Obsession with metrics can kill performance
Briefly

In the outcomes era of advertising, marketers optimize media buys to drive performance, yet overemphasis on immediate returns and efficiency can stagnate growth. Elevating a metric from indicator to goal divorces it from true objectives and creates feedback loops that undermine success. A skincare brand that pursued a 6:1 ROAS by targeting loyal customers experienced audience fatigue, missed cross-sell opportunities, innovation stagnation, and market-share erosion. Customer acquisition plateaued within 18 months and overall revenue growth faltered. A holistic approach to judging success preserves long-term growth, encourages broader audience targeting, product promotion, and sustainable innovation.

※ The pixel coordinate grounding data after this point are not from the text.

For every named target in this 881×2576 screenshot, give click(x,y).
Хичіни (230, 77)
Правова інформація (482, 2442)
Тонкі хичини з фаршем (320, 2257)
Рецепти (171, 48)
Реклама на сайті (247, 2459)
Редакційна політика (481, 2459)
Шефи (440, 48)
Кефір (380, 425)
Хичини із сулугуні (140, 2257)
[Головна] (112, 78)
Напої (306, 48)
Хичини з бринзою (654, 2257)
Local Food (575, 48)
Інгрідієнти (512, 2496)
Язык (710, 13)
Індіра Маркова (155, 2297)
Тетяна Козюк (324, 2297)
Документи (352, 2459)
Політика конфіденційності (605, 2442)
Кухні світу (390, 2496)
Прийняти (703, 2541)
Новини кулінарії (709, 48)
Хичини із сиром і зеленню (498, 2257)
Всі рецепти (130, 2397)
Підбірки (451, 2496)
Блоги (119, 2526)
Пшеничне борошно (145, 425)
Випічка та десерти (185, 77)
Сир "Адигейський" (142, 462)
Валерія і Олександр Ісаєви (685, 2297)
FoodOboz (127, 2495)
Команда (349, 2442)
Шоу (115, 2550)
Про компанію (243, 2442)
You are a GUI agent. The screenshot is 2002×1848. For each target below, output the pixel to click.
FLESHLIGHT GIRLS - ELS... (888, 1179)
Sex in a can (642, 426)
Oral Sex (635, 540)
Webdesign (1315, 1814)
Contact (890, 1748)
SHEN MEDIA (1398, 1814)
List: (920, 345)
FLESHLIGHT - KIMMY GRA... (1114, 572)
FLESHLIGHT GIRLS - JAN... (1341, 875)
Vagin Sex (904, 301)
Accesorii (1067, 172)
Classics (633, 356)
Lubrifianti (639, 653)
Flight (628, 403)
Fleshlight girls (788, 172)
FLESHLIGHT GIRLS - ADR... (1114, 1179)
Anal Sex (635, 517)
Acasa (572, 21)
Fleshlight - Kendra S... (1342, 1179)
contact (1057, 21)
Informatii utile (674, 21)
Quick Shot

Firstly, the campaign led to audience fatigue, over-saturating their most engaged customers while ignoring potential new ones. It also resulted in product tunnel vision, whereby the brand stopped promoting its full product range, so missed cross-sell opportunities. Similarly, innovation stagnation meant that new product launches struggled because the algorithm only promoted proven winners. Lastly, it also led to market share erosion, with competitors capturing new customers that the brand had ignored.
It brings to mind Goodhart's Law: "When a measure becomes a target, it ceases to be a good measure." This law, originally applied to monetary policy, is relevant in the world of modern marketing, where the pressure for measurable results often transforms useful diagnostic tools into a detriment to true success.
What does this actually mean? When we elevate a metric from its intended role (as an indicator) to the ultimate arbiter of success, we obscure the true goal we're trying to measure. The metric becomes divorced from its original purpose, creating a feedback loop that harms the very thing you're trying to improve.